Qatar has condemned an attempted attack by Yemen’s Houthi rebels as a violation of all international norms and laws.

The Saudi-led military coalition said it intercepted an explosive-laden drone headed towards the city of Khamis Mushait late on Saturday.

“The State of Qatar voiced strong condemnation and denunciation of the attempt to target the city of Khamis Mushait in the Kingdom of Saudi Arabia,” MoFA said in a statement. 

In a tweet earlier on Sunday, Houthi military spokesman Yahya Saree said an operation targeting the King Khalid Air Base in Khamis Mushait recorded an accurate hit.

Meanwhile, video footage published by the rebels purportedly showed an incursion by its soldiers into a Saudi border area on the front lines. However, the coalition dismissed this as a fabrication. 

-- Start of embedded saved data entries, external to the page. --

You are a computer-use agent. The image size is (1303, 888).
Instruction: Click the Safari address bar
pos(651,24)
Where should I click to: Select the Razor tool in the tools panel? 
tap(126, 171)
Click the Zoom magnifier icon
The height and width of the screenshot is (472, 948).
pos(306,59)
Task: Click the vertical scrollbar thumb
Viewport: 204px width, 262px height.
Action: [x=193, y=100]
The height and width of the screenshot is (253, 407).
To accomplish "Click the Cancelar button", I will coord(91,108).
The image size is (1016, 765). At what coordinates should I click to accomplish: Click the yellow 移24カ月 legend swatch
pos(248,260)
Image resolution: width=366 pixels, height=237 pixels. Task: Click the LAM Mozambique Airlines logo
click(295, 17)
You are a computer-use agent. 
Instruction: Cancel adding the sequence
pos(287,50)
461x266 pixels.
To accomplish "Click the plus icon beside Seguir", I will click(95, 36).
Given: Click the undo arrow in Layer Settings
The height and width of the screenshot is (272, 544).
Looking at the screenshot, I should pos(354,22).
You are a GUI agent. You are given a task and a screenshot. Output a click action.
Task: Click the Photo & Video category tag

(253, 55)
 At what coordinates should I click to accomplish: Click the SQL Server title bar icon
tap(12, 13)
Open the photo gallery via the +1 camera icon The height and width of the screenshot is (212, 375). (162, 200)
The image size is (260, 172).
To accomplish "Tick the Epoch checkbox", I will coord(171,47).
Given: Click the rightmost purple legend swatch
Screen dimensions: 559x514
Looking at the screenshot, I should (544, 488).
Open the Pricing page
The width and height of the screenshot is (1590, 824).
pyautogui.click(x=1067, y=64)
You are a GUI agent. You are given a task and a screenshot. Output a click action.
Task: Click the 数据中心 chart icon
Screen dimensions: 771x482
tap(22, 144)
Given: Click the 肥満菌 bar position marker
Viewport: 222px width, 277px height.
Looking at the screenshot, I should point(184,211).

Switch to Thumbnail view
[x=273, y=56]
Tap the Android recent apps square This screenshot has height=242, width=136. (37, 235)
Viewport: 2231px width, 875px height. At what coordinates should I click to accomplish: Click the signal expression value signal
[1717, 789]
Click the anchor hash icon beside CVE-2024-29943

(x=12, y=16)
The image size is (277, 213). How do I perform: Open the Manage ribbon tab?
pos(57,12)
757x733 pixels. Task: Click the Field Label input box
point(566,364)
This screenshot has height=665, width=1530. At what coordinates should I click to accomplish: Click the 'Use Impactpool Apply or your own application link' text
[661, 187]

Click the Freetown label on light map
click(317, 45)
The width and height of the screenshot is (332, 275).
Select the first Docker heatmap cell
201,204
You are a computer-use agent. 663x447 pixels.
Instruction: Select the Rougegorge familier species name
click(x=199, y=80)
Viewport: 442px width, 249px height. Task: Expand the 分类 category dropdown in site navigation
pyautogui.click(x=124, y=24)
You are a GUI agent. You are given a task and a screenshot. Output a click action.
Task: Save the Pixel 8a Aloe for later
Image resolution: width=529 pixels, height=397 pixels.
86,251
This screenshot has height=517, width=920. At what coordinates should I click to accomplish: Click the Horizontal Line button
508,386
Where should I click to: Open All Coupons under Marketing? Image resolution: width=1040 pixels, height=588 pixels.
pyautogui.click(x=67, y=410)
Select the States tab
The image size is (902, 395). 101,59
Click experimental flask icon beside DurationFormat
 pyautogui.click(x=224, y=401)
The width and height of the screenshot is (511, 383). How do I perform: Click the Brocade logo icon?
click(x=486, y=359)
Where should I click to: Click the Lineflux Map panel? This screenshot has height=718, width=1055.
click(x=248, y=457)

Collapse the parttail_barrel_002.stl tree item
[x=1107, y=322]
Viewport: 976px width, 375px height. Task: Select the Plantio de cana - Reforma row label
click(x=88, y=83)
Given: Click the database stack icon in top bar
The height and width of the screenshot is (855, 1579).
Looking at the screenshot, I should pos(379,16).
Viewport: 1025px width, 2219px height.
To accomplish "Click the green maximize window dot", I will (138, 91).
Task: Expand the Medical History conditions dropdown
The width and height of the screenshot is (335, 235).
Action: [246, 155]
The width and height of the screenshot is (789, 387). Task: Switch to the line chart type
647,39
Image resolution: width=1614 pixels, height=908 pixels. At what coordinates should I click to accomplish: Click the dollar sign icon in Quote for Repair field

Houthi-run Al Masirah television cited a military source confirming that more than 80 Saudi soldiers and Sudanese “mercenaries” were killed or injured, while tens were captured in the Houthi-led operation near al-Khoubah in the southern Saudi region of Jazan.

“Claims by the Houthi militia about executing a military operation on the Jazan border are media fabrications,” Saudi state television cited coalition spokesman Brigadier General Turki al-Malki as saying.

Malki said the Houthis’ “imaginary victories” aimed to cover up big military losses in the Marib and al-Jawf regions.

Read also: Could Saudi Arabia finally be ready to end its war in Yemen?

A call for a ceasefire 

In 2014, the Houthis overran all government institutions in Sanaa and gained control of the city, forcing the internationally-recognised government to flee to Aden.

The Saudi-led coalition then launched a military intervention to push back the rebels in a bid to reinstate the government of Abedrabbo Mansour Hadi.

However, seven years on, at least 233,000 Yemenis have been killed in the past six years, among them 131,000 who died as a result of malnutrition, lack of healthcare and medicine.

It is estimated that more than 16 million people will go hungry this year due to the dire conditions that have been imposed on the country due to the ongoing war.

It is also estimated that 400,000 Yemeni children below the age of five could die from acute malnutrition.

The United Nations and the United States are now calling for a ceasefire to end the almost seven-year-old conflict.

In February, the Biden administration announced it was halting its support for the Saudi-led coalition in a decision that involves stopping arms sales to the kingdom’s military.